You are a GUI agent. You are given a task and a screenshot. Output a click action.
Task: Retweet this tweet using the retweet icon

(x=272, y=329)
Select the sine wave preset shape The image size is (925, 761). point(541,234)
...
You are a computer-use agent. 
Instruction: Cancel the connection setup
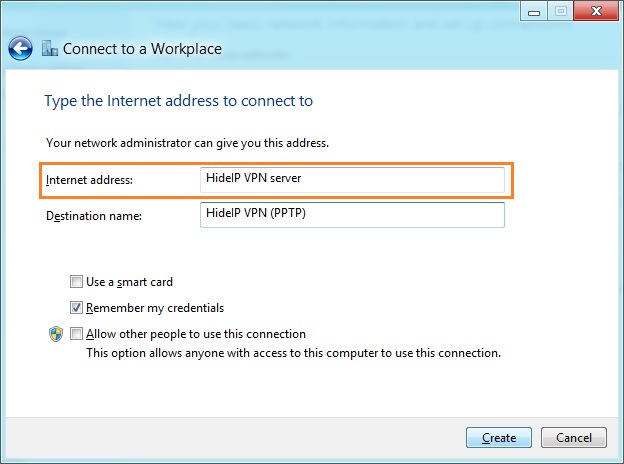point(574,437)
--
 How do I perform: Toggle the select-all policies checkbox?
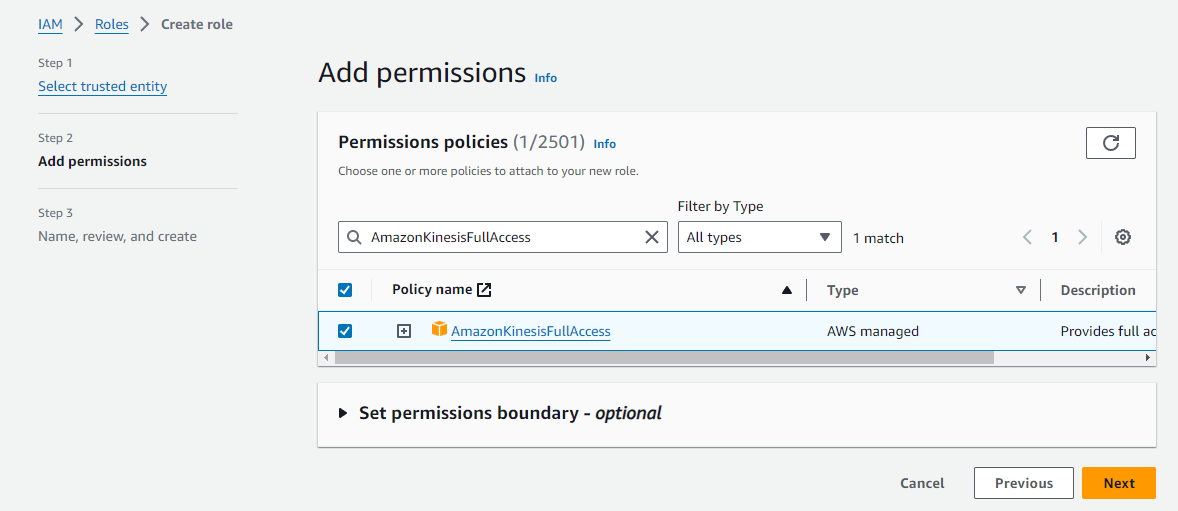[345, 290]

* _REQUIREMENT_: Copy out every line of the data that includes "agent".

* _OUTPUT BELOW_:
You are a GUI agent. You are given a task and a screenshot. Output a click action.
You are a computer-use agent. 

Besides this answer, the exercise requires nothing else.